### Saved entries
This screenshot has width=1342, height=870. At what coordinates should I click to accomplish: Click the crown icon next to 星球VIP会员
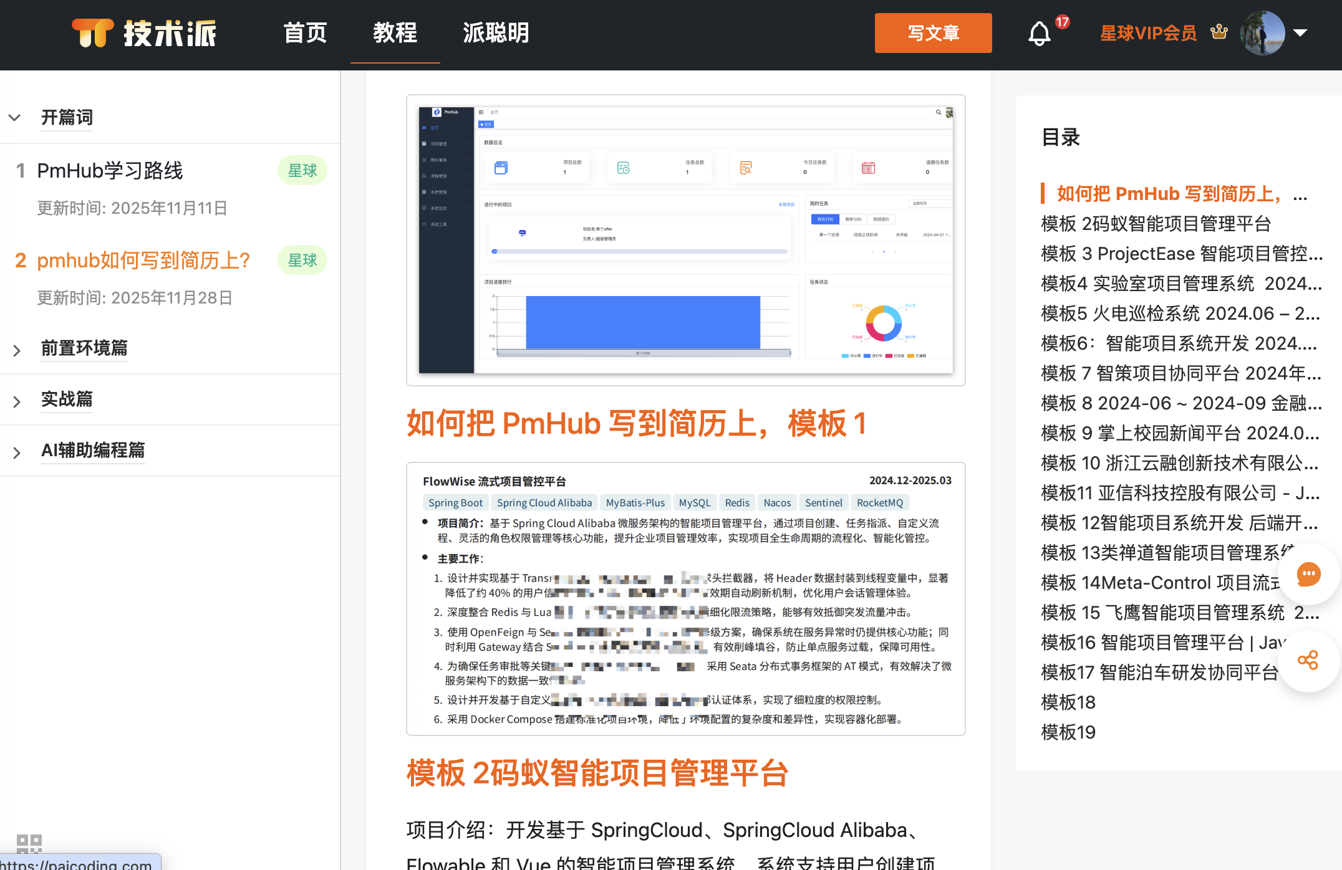coord(1219,32)
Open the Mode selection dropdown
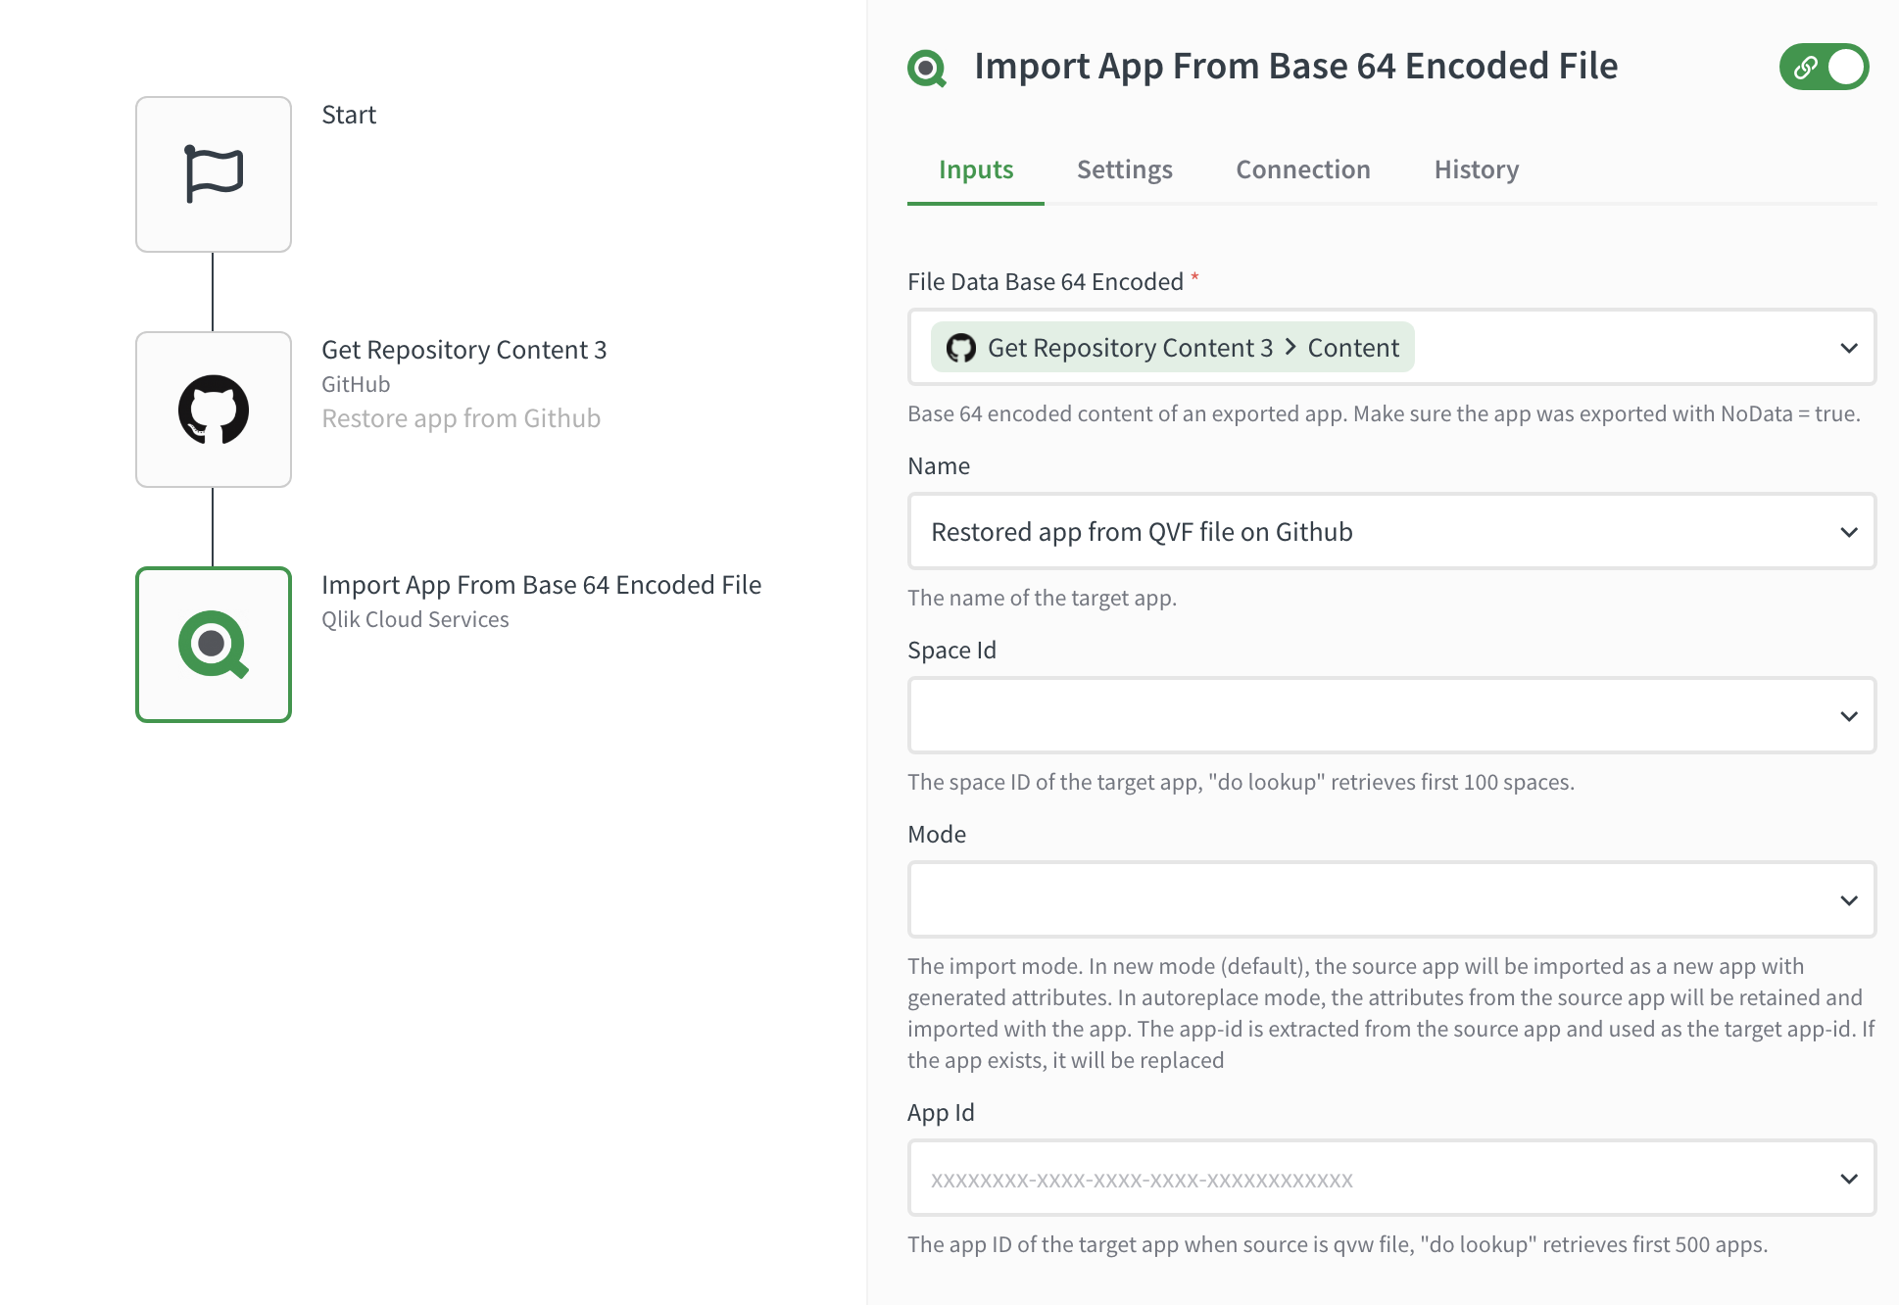The height and width of the screenshot is (1305, 1899). click(x=1848, y=899)
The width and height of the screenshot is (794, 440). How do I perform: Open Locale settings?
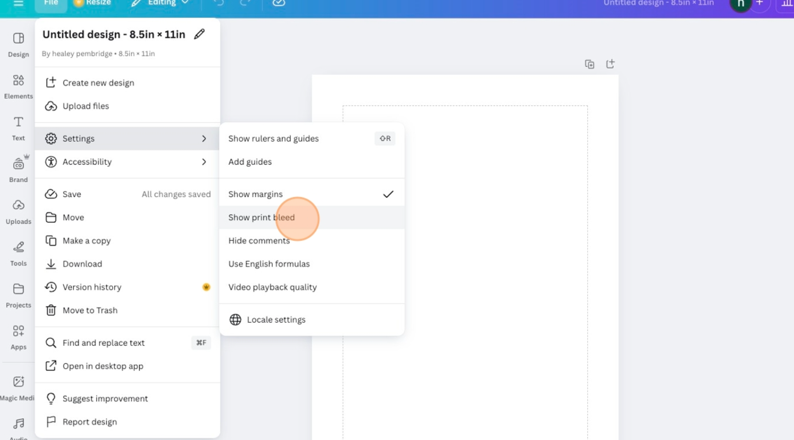tap(276, 320)
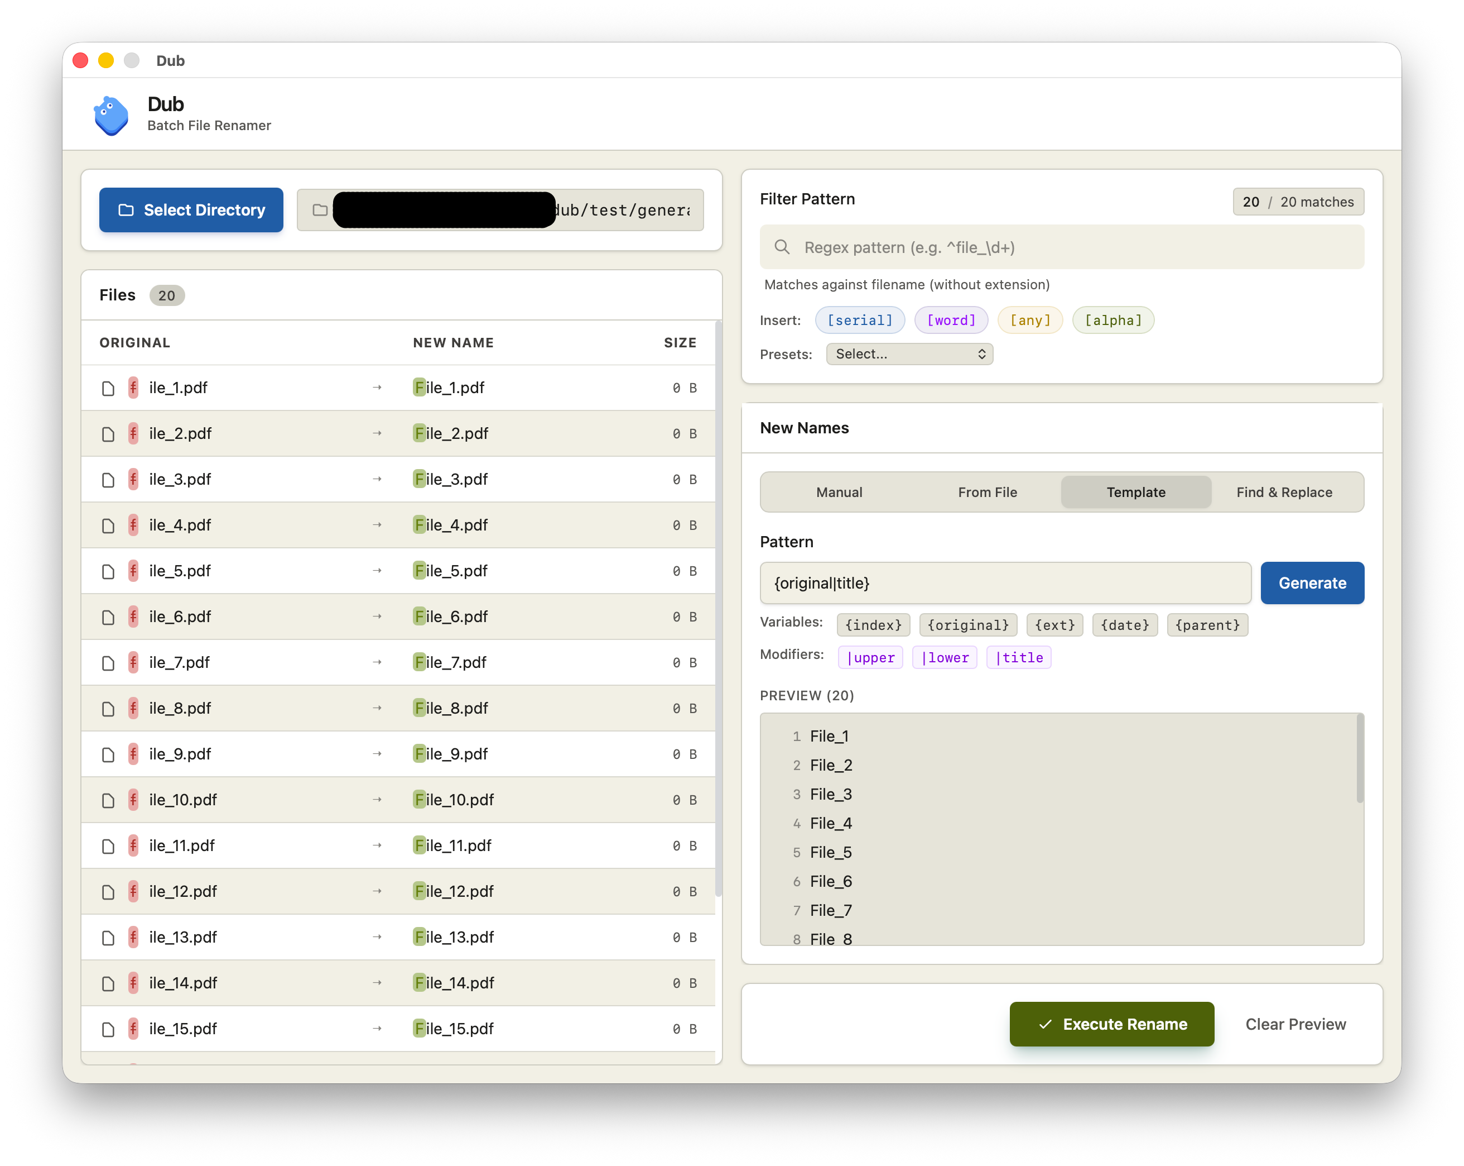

### Problem statement
From the line containing "Open the Mode selection dropdown" to the last line of the entries, output every line exactly as written, but leave out the pictures.

### Output
Open the Mode selection dropdown
The height and width of the screenshot is (1305, 1899). click(x=1848, y=899)
The width and height of the screenshot is (794, 440). How do I perform: Open Locale settings?
tap(276, 320)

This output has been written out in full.